Output every line of the records below as a JSON list of strings, one string per line, leaving out blank lines.

::: RAW DATA

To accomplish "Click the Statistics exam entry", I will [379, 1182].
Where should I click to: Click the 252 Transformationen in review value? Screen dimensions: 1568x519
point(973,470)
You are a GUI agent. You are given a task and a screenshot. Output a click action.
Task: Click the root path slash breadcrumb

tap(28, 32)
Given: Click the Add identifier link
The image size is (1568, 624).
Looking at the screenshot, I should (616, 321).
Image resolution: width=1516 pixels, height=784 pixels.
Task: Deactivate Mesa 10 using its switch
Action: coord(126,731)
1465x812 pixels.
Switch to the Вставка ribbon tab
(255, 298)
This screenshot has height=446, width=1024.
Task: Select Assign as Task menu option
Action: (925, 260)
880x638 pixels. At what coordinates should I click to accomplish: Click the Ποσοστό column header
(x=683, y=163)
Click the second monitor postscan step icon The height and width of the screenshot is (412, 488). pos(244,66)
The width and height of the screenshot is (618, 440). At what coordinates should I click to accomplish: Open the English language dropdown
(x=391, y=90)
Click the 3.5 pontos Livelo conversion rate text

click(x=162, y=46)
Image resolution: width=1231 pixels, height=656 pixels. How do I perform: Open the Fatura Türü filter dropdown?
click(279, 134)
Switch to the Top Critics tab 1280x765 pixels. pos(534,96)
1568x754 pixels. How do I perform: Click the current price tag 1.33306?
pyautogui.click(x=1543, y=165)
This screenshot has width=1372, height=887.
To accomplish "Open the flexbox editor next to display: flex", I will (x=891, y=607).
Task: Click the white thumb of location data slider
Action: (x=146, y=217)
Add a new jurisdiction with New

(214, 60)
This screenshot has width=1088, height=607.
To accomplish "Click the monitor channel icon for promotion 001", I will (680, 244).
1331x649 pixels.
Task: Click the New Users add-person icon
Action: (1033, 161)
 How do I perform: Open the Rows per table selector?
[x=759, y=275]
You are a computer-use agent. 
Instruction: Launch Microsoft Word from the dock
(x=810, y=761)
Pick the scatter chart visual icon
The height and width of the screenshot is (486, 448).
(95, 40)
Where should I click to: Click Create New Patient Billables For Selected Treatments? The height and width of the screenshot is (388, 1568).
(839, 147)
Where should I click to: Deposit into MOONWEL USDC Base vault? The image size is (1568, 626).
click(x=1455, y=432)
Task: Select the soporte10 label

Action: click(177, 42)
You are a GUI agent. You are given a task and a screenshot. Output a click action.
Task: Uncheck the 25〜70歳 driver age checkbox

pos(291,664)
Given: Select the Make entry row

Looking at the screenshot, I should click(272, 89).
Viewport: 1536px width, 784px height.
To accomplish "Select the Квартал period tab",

::::::

_SOLVED PROBLEM:_
[
  "To accomplish \"Click the Statistics exam entry\", I will [379, 1182].",
  "Where should I click to: Click the 252 Transformationen in review value? Screen dimensions: 1568x519",
  "point(973,470)",
  "You are a GUI agent. You are given a task and a screenshot. Output a click action.",
  "Task: Click the root path slash breadcrumb",
  "tap(28, 32)",
  "Given: Click the Add identifier link",
  "The image size is (1568, 624).",
  "Looking at the screenshot, I should (616, 321).",
  "Image resolution: width=1516 pixels, height=784 pixels.",
  "Task: Deactivate Mesa 10 using its switch",
  "Action: coord(126,731)",
  "1465x812 pixels.",
  "Switch to the Вставка ribbon tab",
  "(255, 298)",
  "This screenshot has height=446, width=1024.",
  "Task: Select Assign as Task menu option",
  "Action: (925, 260)",
  "880x638 pixels. At what coordinates should I click to accomplish: Click the Ποσοστό column header",
  "(x=683, y=163)",
  "Click the second monitor postscan step icon The height and width of the screenshot is (412, 488). pos(244,66)",
  "The width and height of the screenshot is (618, 440). At what coordinates should I click to accomplish: Open the English language dropdown",
  "(x=391, y=90)",
  "Click the 3.5 pontos Livelo conversion rate text",
  "click(x=162, y=46)",
  "Image resolution: width=1231 pixels, height=656 pixels. How do I perform: Open the Fatura Türü filter dropdown?",
  "click(279, 134)",
  "Switch to the Top Critics tab 1280x765 pixels. pos(534,96)",
  "1568x754 pixels. How do I perform: Click the current price tag 1.33306?",
  "pyautogui.click(x=1543, y=165)",
  "This screenshot has width=1372, height=887.",
  "To accomplish \"Open the flexbox editor next to display: flex\", I will (x=891, y=607).",
  "Task: Click the white thumb of location data slider",
  "Action: (x=146, y=217)",
  "Add a new jurisdiction with New",
  "(214, 60)",
  "This screenshot has width=1088, height=607.",
  "To accomplish \"Click the monitor channel icon for promotion 001\", I will (680, 244).",
  "1331x649 pixels.",
  "Task: Click the New Users add-person icon",
  "Action: (1033, 161)",
  " How do I perform: Open the Rows per table selector?",
  "[x=759, y=275]",
  "You are a computer-use agent. ",
  "Instruction: Launch Microsoft Word from the dock",
  "(x=810, y=761)",
  "Pick the scatter chart visual icon",
  "The height and width of the screenshot is (486, 448).",
  "(95, 40)",
  "Where should I click to: Click Create New Patient Billables For Selected Treatments? The height and width of the screenshot is (388, 1568).",
  "(839, 147)",
  "Where should I click to: Deposit into MOONWEL USDC Base vault? The image size is (1568, 626).",
  "click(x=1455, y=432)",
  "Task: Select the soporte10 label",
  "Action: click(177, 42)",
  "You are a GUI agent. You are given a task and a screenshot. Output a click action.",
  "Task: Uncheck the 25〜70歳 driver age checkbox",
  "pos(291,664)",
  "Given: Select the Make entry row",
  "Looking at the screenshot, I should click(272, 89).",
  "Viewport: 1536px width, 784px height.",
  "To accomplish \"Select the Квартал period tab\","
]